------ Texto da página

REl - 0600302-94.2024.6.21.0082 - Voto Relator(a) - Sessão: 10/04/2025 00:00 a 11/04/2025 23:59

VOTO

 

Inicialmente, devido ao silêncio dos recorridos e à manifestação dos recorrentes e da Procuradoria Regional Eleitoral pela ausência de prejuízo quanto ao fato de a representação ter sido processada pelo rito do art. 96, da Lei n. 9.504/97, em contrariedade ao disposto no art. 44 da Resolução TSE n. 23.608/19, o qual determina a observância do procedimento mais amplo previsto no art. 22 da Lei Complementar n. 64/90, entendo ausente nulidade a ser declarada no feito.

No mérito, nas razões recursais os recorrentes postulam a condenação dos recorridos com fundamento no art. 77 da Lei n. 9.504/97:

Art. 77. É proibido a qualquer candidato comparecer, nos 3 (três) meses que precedem o pleito, a inaugurações de obras públicas. (Redação dada pela Lei nº 12.034, de 2009)

Parágrafo único. A inobservância do disposto neste artigo sujeita o infrator à cassação do registro ou do diploma. (Redação dada pela Lei nº 12.034, de 2009)

No recurso, alegam que houve prática da conduta vedada, uma vez que a inauguração do novo prédio do Foro da Comarca de São Sepé, ocorrida em período vedado, no dia 12 de setembro de 2024, foi transmitida ao vivo, alcançando grande visibilidade, e contou com a participação ativa dos recorridos em posição de destaque. Sustentam que o desequilíbrio eleitoral decorre do simples comparecimento ao evento, sendo irrelevante a ausência de conotação eleitoreira, pois a lei proíbe qualquer candidato de participar de inaugurações nesse período.

Por sua vez, os recorridos argumentam que compareceram ao evento em suas funções institucionais. Luiz Otávio Picada Gazen é advogado e teria comparecido ao evento na condição de espectador e membro da classe advocatícia, sem qualquer vínculo eleitoral direto com a inauguração. Marcelo Silveira Neves de Oliveira era o então Presidente da Câmara Municipal de Vereadores de São Sepé/RS e teria participado do evento em caráter protocolar, representando o Poder Legislativo Municipal. Narram que não ostentara, símbolos partidários, nem distribuíram material de campanha ou realizaram qualquer ato com intuito eleitoral.

A sentença considerou a representação improcedente com fundamento nas seguintes razões:

(…)

Não há controvérsia de que ocorreu a inauguração do novo prédio do Foro da Comarca de São Sepé/RS, em 12 de setembro de 2024. Incontroverso, do mesmo modo, que os representados estiverem presentes na ocasião. Luiz Otavio compareceu na solenidade, na condição de advogado, como mero espectador, enquanto Marcelo Neves compareceu no ato na condição de Presidente do Poder Legislativo Municipal.

Ressalta-se que a legislação eleitoral deve ser compatibilizada com os princípios eleitorais e demais direitos fundamentais e, por tal razão, que no presente caso não houve violação à regularidade do pleito e a incidência das consequências previstas no parágrafo único do dispositivo legal supramencionado.

E a razão é que não se pode comparar a solenidade da entrega do novo prédio do Foro da Comarca de São Sepé/RS com uma inauguração de obra pública, porquanto a obra em questão (prédio do Foro) foi construída e financiada com recursos exclusivos do Poder Judiciário Estadual.

------------

### Tarefas
1. Reproduza o trecho do voto que vai de "A sentença considerou" até "dispositivo legal supramencionado.".
2. Segundo o voto, com recursos de quem foi construído e financiado o novo prédio do Foro da Comarca de São Sepé?
As linhas não fazem parte desta atividade.

------ Itens

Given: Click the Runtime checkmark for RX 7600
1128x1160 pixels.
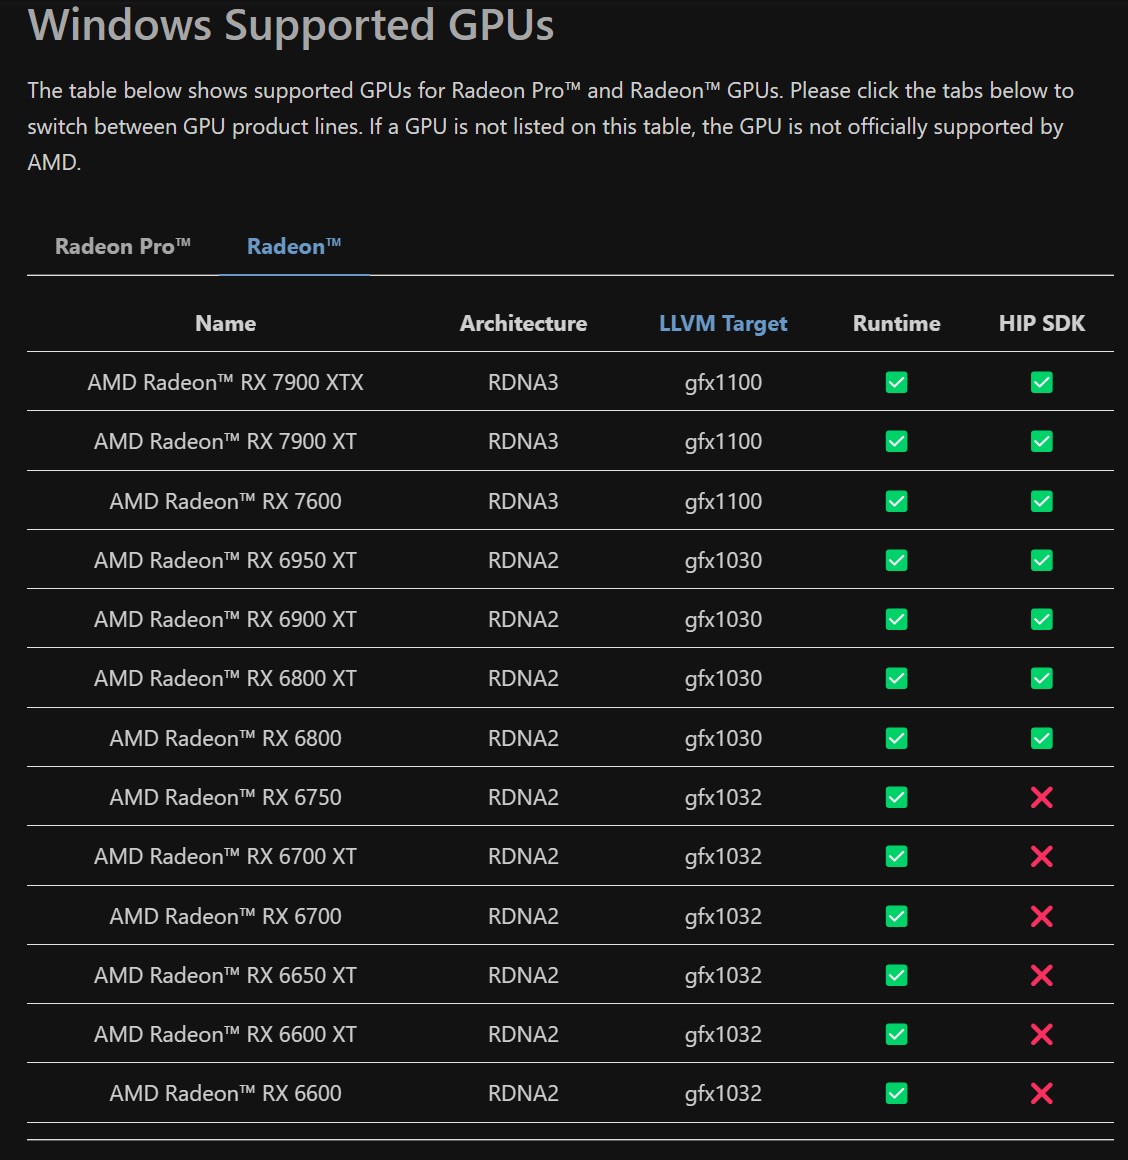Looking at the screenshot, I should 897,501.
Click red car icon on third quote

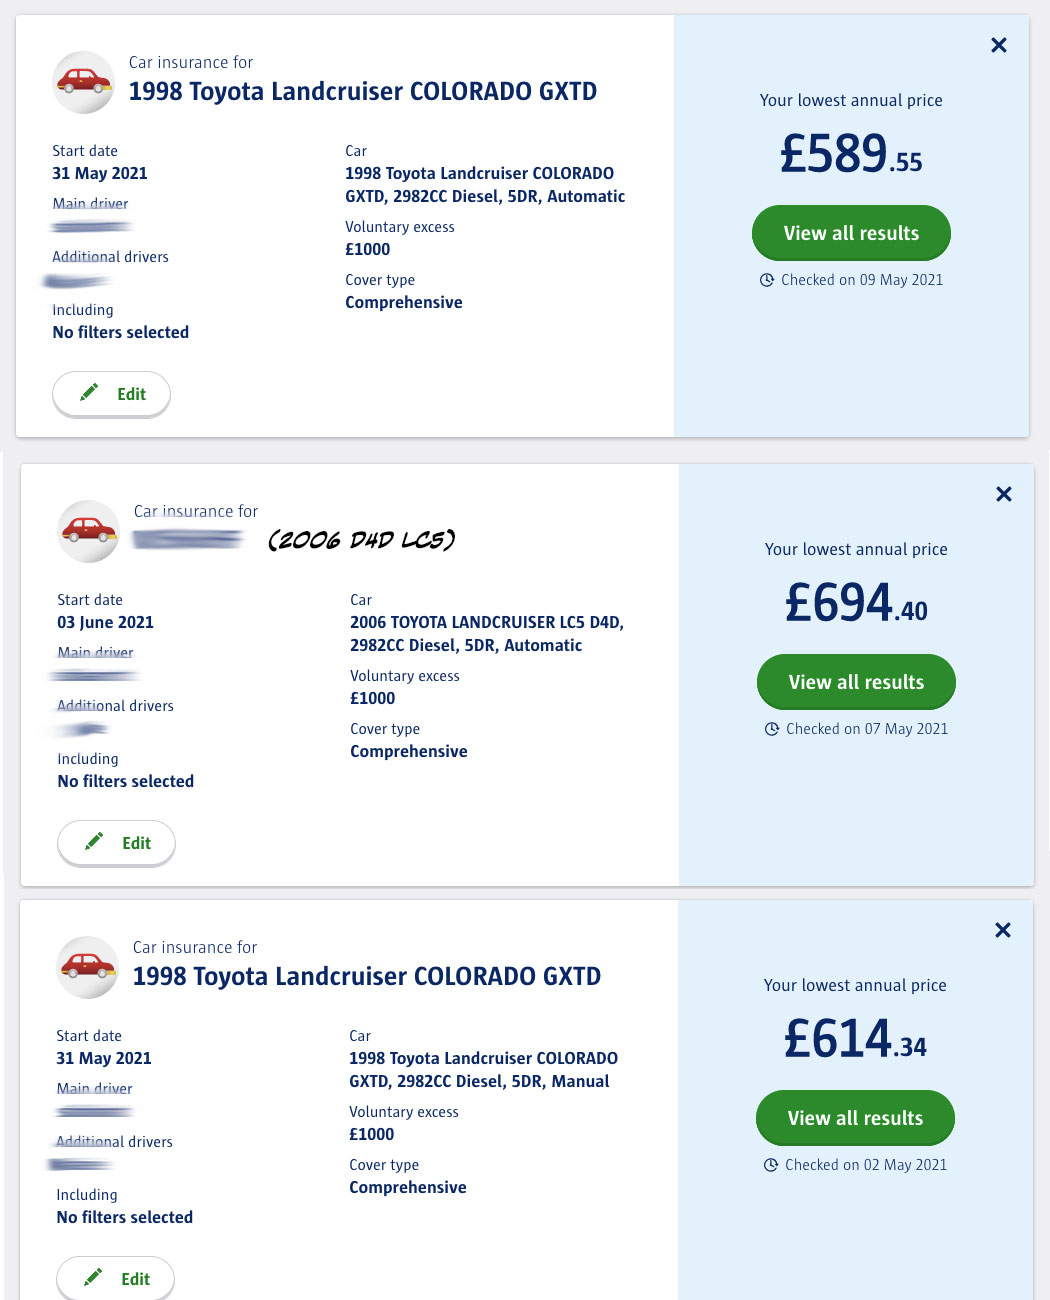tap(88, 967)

------------

### Respostas completas
1.
A sentença considerou a representação improcedente com fundamento nas seguintes razões:

(…)

Não há controvérsia de que ocorreu a inauguração do novo prédio do Foro da Comarca de São Sepé/RS, em 12 de setembro de 2024. Incontroverso, do mesmo modo, que os representados estiverem presentes na ocasião. Luiz Otavio compareceu na solenidade, na condição de advogado, como mero espectador, enquanto Marcelo Neves compareceu no ato na condição de Presidente do Poder Legislativo Municipal.

Ressalta-se que a legislação eleitoral deve ser compatibilizada com os princípios eleitorais e demais direitos fundamentais e, por tal razão, que no presente caso não houve violação à regularidade do pleito e a incidência das consequências previstas no parágrafo único do dispositivo legal supramencionado.

2. Com recursos exclusivos do Poder Judiciário Estadual.